Where the above provisions conflict with the screening, buffering and/or landscaping provisions of zoning overlay districts, community design regulations, or other standards of this Code, the provision imposing the greater requirement shall prevail.

Sec. 4-8.54. - Public Use Facility.

(a)

The facility shall be reviewed by the Chief Administrative Officer or his designee to ensure that the facility will not adversely increase traffic or negatively impact existing residential development.

(b)

Buffers and screening shall be as required by this Code for new facilities. Expansions to existing facilities shall be screened and/or buffered so that the expanded facility does not have any greater impact on the adjacent properties than prior to the expansion. The proposed screening and/or buffering shall be approved by the Chief Administrative Officer or his designee.

(c)

Whenever possible, such facilities shall be designed and constructed as to have the same height and bulk as adjacent structures.
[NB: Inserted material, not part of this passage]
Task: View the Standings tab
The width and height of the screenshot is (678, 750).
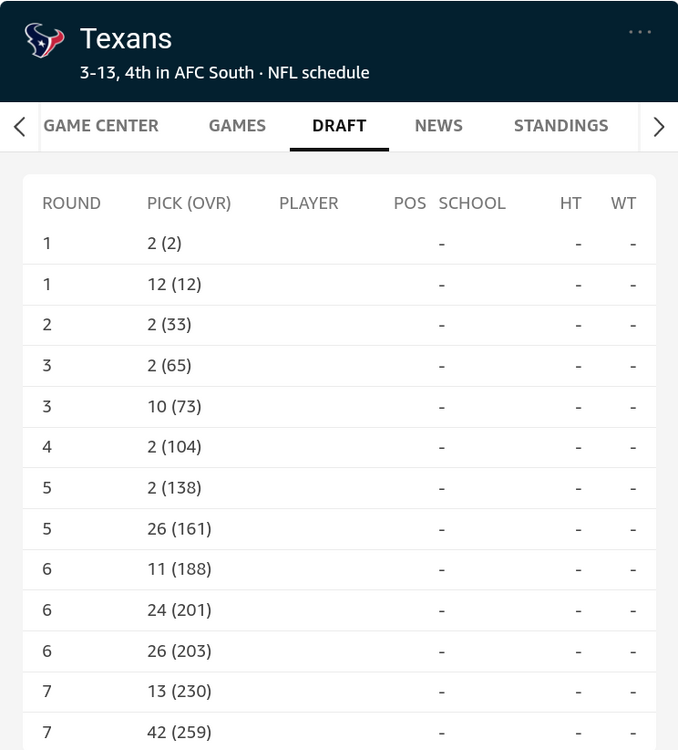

Sec. 4-8.55. - Radio and Television Transmitting and Receiving Facility.

Radio and television transmitting and receiving facilities shall be subject to the provisions of Section 4-8.26. of this Article.

Sec. 4-8.56. - Recreation Services, Neighborhood Level.

(a)

Where membership is not limited to residents of adjacent residential areas, the site shall have direct access to an arterial or collector street.

(b)

All courts, pools and playing fields shall meet the principal structure yard requirements of the district in which they are located.

(c)

All outdoor lighting shall be directional and shall not directly shine onto adjacent properties.

(d)

When located within or adjacent to a residential zoning district, hours of operation shall be limited from 7:00 a.m. to 10:00 p.m.

Sec. 4-8.57. - Recyclable Household Goods Collection Facility.

(a)

The truck trailer shall not be permanently anchored, but shall be removable to transport the recyclable goods to the recycling center.

(b)

The truck trailer shall be located behind the yard requirements for a principal structure in the district.

(c)

The truck trailer shall not interfere with traffic circulation, both on and off-site, shall not be located in any right-of-way or access easement, and shall not occupy any parking spaces required to serve any surrounding development.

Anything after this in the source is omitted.